▶ Provided data:

********

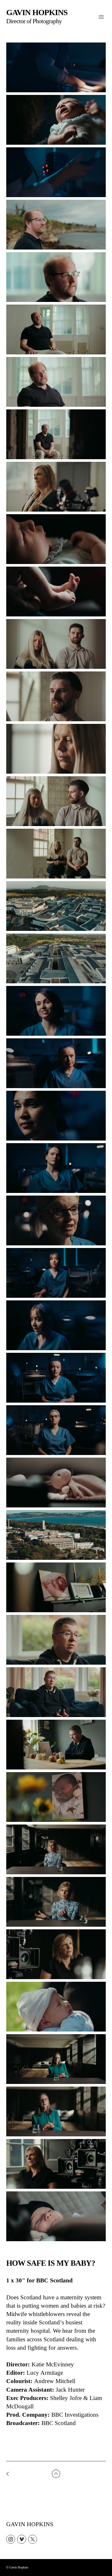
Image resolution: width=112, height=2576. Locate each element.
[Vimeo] (21, 2539)
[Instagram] (10, 2539)
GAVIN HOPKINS (29, 2524)
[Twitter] (32, 2539)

********

▶ The task: Transcribe the records verbatim, excluding pictures.

▶ Answer to this exercise:
Image resolution: width=112, height=2576. Locate each element.
[Vimeo] (21, 2539)
[Instagram] (10, 2539)
GAVIN HOPKINS (29, 2524)
[Twitter] (32, 2539)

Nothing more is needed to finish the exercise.